Here are some of the ways to find the best possible interest rate on your loan.

  • Good Credit Score - Credit score reflects the creditworthiness based on how you have managed credit in the past. A score of over 700 or 750 makes you a good candidate for a personal loan. The higher you score, the better it is for you. Lenders decide repayment terms, loan amount and the interest rate based on your credit score. A higher score gives you an upper hand when it comes to negotiating terms.

  • Compare Between Lenders - Searching for the ideal personal loan requires some amount of research. Compare personal loans lenders in the market to find the loan with the best interest rate and features. This will take some time but will ensure that you make the right choice. Check your eligibility and apply for a personal loan online. You can get instant approval and disbursal of the personal loan amount to your account in as soon as 24 hours.

  • Check Out Seasonal Offers - Lenders generally notify customers about special offers via SMS and email. You must keep a watch for these offers to make your loan more affordable. These offers allow you to get limited-period discounts on the interest rate. These discounts are usually available when you apply online, during festive periods.

  • Use Professional Credentials - If you draw a high salary and work for a reputed public or private sector company, it makes you a stable candidate in the eye of the lender. So, use this to your advantage to negotiate a lower rate of interest. Your company’s good reputation can help you get a lower rate of interest since the lender is assured that you will have the financial means to make timely payments.

What are the Top Features and Benefits of Personal Loans?

  • Low-interest rates - Interest rates on this loan, as compared to the repayment of Credit Card or Credit Card Loan is significantly lower. This is especially true in case of larger amounts.

  • Variety of usage - Funds you receive via this loan can be used for a variety of purposes. Be it to fund an international trip, purchase a gadget or repay your friend, you can opt for a Personal Loan to satisfy any of these needs.

  • Consolidated debt - One of the best ways of utilising a Personal Loan is consolidating all existing debts. It is wiser to pay off smaller high-interest debts such as Student Loans or Credit Cards by opting for a lower interest loan.
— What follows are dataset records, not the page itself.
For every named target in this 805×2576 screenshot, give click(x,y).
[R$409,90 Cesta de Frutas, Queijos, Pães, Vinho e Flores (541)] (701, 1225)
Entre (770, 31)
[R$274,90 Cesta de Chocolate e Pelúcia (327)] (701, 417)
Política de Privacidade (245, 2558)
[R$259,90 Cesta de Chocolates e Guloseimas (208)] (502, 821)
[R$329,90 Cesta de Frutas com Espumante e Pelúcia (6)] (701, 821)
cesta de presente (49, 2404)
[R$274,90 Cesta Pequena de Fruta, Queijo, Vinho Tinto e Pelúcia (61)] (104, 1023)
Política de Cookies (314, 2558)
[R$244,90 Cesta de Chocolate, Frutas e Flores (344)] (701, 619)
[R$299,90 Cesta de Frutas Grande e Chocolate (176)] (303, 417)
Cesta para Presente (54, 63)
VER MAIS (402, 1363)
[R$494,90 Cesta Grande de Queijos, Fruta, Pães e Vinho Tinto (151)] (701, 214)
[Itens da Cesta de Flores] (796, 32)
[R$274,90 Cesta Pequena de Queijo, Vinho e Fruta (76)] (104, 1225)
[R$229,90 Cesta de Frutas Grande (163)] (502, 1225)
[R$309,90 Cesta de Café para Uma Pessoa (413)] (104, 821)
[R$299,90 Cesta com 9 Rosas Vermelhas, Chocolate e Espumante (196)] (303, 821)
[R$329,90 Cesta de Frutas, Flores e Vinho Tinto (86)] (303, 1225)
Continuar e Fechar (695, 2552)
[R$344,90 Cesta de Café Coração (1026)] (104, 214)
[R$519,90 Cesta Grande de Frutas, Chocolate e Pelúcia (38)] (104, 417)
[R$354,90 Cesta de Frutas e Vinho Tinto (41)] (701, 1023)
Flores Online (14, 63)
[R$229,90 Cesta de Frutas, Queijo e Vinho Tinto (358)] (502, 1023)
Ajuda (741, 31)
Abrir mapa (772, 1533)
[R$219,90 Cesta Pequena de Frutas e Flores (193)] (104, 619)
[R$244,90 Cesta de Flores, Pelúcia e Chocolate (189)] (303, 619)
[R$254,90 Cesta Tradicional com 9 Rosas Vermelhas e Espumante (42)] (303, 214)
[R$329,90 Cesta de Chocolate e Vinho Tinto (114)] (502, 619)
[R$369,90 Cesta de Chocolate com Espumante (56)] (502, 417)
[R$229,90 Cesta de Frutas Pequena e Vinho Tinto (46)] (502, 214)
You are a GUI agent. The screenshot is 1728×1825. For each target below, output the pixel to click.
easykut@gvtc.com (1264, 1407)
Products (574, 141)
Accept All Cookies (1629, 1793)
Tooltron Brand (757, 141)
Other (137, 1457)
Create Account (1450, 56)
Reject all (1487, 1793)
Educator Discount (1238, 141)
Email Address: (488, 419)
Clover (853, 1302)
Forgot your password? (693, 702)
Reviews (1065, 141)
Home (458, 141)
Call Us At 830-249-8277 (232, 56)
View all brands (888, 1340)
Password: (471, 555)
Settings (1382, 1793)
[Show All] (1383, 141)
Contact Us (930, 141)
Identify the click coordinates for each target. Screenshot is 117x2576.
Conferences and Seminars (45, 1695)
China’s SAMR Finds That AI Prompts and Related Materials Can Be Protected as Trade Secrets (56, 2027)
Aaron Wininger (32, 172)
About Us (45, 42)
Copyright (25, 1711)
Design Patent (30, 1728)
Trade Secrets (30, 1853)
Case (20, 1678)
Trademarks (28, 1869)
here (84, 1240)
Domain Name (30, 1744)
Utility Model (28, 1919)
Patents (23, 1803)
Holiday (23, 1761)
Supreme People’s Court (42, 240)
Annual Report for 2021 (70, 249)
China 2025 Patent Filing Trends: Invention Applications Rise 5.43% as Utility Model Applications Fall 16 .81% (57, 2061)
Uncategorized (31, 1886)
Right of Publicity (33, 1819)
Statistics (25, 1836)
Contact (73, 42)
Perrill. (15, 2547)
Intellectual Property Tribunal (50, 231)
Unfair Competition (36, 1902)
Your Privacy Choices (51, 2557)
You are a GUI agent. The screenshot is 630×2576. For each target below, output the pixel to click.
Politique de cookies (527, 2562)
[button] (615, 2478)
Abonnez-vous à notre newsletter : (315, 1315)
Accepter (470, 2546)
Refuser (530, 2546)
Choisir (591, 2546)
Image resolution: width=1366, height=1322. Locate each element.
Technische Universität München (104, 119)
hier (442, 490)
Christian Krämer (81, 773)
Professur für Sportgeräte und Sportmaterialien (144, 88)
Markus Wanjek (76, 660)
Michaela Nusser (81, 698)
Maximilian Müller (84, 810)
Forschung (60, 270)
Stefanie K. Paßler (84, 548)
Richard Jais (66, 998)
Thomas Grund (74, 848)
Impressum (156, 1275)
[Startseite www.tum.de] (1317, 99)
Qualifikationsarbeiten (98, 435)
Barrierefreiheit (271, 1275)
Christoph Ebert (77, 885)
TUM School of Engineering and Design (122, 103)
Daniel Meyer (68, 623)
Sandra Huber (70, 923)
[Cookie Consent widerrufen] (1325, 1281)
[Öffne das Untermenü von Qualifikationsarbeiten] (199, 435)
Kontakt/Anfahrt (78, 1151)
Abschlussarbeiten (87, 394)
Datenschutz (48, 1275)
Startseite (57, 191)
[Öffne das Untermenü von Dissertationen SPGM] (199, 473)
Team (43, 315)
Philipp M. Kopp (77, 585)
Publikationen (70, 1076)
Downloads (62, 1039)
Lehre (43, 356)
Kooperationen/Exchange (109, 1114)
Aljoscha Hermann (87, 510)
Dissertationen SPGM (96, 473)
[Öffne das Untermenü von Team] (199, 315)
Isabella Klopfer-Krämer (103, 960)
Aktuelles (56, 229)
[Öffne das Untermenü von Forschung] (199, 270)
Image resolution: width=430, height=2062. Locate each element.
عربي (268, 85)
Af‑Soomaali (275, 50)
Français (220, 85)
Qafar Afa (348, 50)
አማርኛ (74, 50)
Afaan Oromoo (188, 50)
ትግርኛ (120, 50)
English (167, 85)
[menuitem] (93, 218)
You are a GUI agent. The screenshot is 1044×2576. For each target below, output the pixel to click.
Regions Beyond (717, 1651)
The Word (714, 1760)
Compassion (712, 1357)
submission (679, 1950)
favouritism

  • Improve credit score - This is especially true in case you have similar types of existing credit. A Personal Loan can prove to be useful in improving your score by adding variety to the types of account you hold.

  • Create an emergency fund - You might find yourself living pay-cheque to pay-cheque, without any funds to save. In such a scenario, rather than waiting for an emergency to occur, it is wiser to get a loan to create an emergency fund. 

What are the Eligibility Criteria for Personal Loans?

Here are some of the general eligibility criteria that one will need to meet to apply for a personal loan:

  • Salaried persons working in government, private or MNC companies and self-employed professionals like Doctors, CA, CS, Architects

  • Eligible Age - 21 years to 60 years

  • Income - Rs. 25,000 per month for salaried; Rs. 5 Lakh gross annual receipts for professionals

  • Work Experience - 3 years and above

  • Minimum CIBIL Score – 650

  • Experience in Current Company - Varies from 1 month to 1 year

FAQs

  1. What is the repayment tenure for personal loans?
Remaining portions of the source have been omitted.